Wednesday, October 10, 2007


It's taking me a few days to write a review of this movie. It's quite unlike anything else I've seen; as a depiction of solitude in a wasted world, it's similar to Luc Besson's Le Dernier Combat; I've heard its use of Sepia for the 'real world' and color for the Zone compared to the Wizard of Oz; its themes of spirituality, emptiness and despair, and martyrdom are all universal, but I've never seen them tackled in quite this way before. Tarkovsky is obviously a master of technical film. His compositions are more profoundly deep than most film, using depth of field in such a way to keep most of a scene in focus and give it an almost surreal, enveloping quality. The sound design is lush; the Zone crackles with life, from babbling streams to the ceaseless chatter of wildlife to the bizarre acoustics of bunkers and pipelines.
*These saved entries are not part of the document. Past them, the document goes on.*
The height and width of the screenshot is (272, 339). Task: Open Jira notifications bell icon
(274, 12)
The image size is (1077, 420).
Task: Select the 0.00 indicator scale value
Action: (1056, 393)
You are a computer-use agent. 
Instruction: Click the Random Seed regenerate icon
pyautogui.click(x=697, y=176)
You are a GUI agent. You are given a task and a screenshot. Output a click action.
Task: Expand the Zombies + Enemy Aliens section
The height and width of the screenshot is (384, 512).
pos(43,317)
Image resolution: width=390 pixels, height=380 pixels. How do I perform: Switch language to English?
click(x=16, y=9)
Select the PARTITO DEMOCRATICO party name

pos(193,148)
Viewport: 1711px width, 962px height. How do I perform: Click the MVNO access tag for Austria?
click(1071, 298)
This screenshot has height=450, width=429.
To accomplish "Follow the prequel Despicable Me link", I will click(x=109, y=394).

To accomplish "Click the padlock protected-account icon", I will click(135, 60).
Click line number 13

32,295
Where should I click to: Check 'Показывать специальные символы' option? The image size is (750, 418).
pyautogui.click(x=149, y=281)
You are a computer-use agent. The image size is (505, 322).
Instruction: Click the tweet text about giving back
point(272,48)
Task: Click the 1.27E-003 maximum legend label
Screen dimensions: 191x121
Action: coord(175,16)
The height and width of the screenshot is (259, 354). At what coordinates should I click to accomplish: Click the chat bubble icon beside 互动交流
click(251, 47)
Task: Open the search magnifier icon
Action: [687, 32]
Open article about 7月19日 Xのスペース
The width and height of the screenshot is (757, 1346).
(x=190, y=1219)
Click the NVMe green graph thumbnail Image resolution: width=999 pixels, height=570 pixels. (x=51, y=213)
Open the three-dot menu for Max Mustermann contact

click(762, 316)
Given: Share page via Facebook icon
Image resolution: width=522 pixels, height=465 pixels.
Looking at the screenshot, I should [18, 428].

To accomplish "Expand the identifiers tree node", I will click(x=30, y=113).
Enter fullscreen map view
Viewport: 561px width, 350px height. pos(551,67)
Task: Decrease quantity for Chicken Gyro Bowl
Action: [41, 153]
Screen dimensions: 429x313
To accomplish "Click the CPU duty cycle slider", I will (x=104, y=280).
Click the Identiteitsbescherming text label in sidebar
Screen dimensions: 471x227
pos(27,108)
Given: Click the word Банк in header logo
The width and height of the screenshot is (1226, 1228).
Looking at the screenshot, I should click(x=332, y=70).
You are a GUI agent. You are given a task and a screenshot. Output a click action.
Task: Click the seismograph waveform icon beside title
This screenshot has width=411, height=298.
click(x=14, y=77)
Tarkovsky fills his landscapes with the rusted detritus of civilization; between buses, tanks, sub-machine guns, images of the Christ, chinaware, and telephones that are still hooked up to the network, Tarkovsky elicits a degree of futility that both echoes the feelings of the main characters and forces us to consider our society in a broader context. In the proper Russian tradition, the main characters are deeply conflicted, wracked with spiritual crises (well, except one); the depth of field echoes the great depth that Tarkovsky explores the themes, in man-vs-self, man-vs-man, and man-vs-nature, frequently all at once.

There are so many unanswered questions here - what do the changes in color mean? What is the significance of the telephone, the bird, the repeated juxtaposition of desert and water (life)? You know what? I'm going to break open the Netflix envelope and watch it again.